On the bright side, however, this massive, meticulous and carefully coordinated investigation by the Guardia di Finanza, the Agriculture ministry's fraud-repression office (ICQRF), the anti-fraud team of the Italian Customs service, and other authorities, as well as the incisive steps taken against Azienda Olearia Valpesana (including the naming of the company, a rarity in recent years), suggests a new determination by Italian authorities to take action against olive oil fraud in Italy – in defense of the vast majority of Italian producers, silent, honest and committed, who make some of the best olive oils on the planet.

(For more information and insights, see Alberto Grimelli's English-language report in Teatro Naturale, and the Italian version as well.  Full details in (Italian language) press releases by the Guardia di Finanza and Customs service.)

Comments

Huge news! As a Certified

Huge news! As a Certified Organic grower in CA, I know there is a finite amount of oil that can be produced in the world because there are not that many growing regions! Certainly this will dramatically affect the real Extra Vigins price-wise, as demands for authenticity grow. The people committing fraud have been doing so because demand already exceeded availability & quality is so expensive. When it was altered, everyone was happy; ignorance can be bliss, right?!

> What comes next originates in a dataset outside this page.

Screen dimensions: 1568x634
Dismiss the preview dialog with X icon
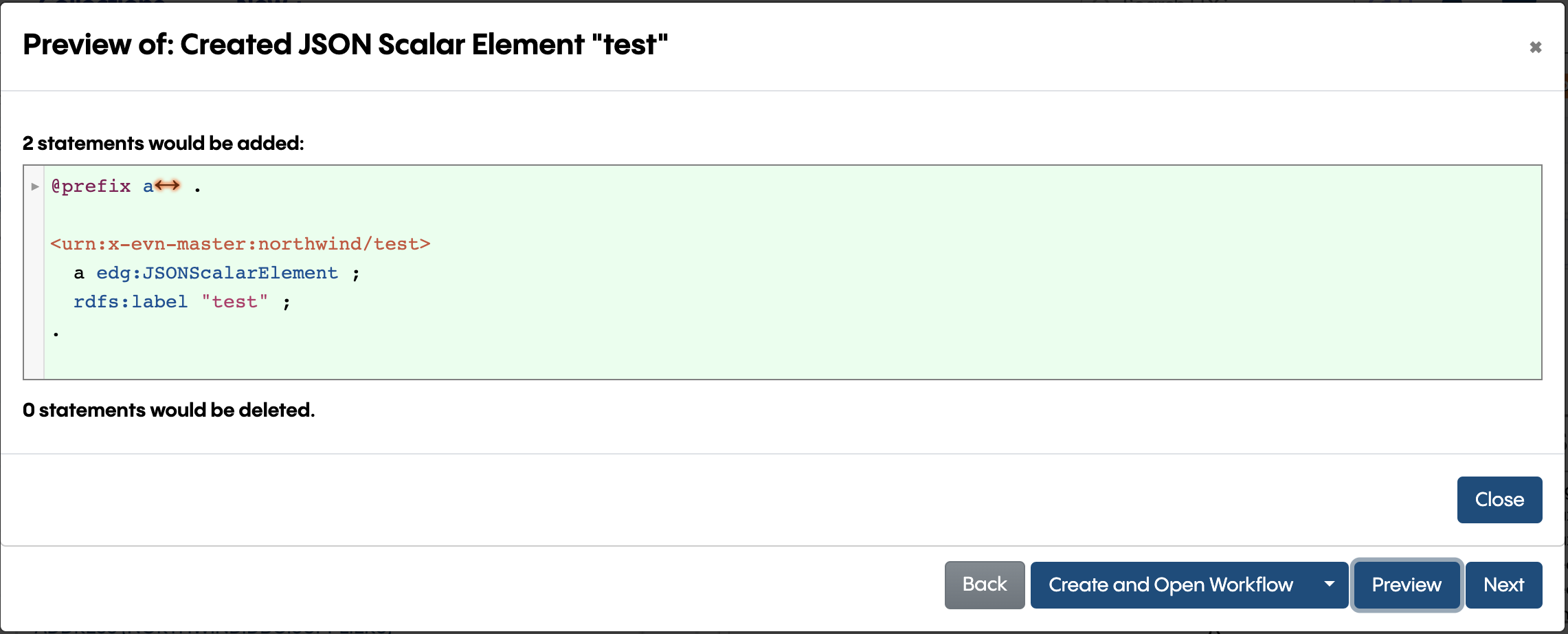point(1535,47)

TOM: i agree with everything

TOM: i agree with everything you are saying! i'll be in Italy for 4 weeks this autumn & hoping to connect with you--need to get you some of my own CCOF oils and my cookbook--not sure where to send them--email me please!
looking forward, theo

Unfortunately, "Consumer

Unfortunately, "Consumer Reports" only tasted the big food brands distributed at big box stores. Food distributors are one reason the food system in our country is so poor. If consumers would use the Internet to seek the real growers & support real family businesses that cannot afford to pay astronomical distributor fees to reach the public, we would all be better off! There is no better expert than one's own research.

Actually it is very fortunate

Actually it is very fortunate that the Sept. Consumer Report tasted the big brands to begin the general education process...This is just the beginning of a long process. I was more concerned that there were not more experts on the tasting panel.  These stores are where the great masses of people shop and begin their "food education" without feeling overwhelmed. Whole Foods and Trader Joe's were also in that mix for the more educated upscale buyer.
It is a giant step in the right direction for this great struggling CA. industry to even make the front page of CR.... Much of the California olive oil industry is struggling partly because of a cultivated marketing "upscale" botique tone to this budding industry. Top down and bottom up is the best path to educate consumers. CR is top down. This all still makes the climb very steep for farmers and people surviving this crazy economy with food prices out the ceiling.  Like wine...it will also take time for the average shopper to begin to understand this new labeling, the unique language and terminology, harvest dates, color, etc.  The best part is the shot across the bow of the inferior foreign olive oil that is dumped on America.  Help help Mr. Bill.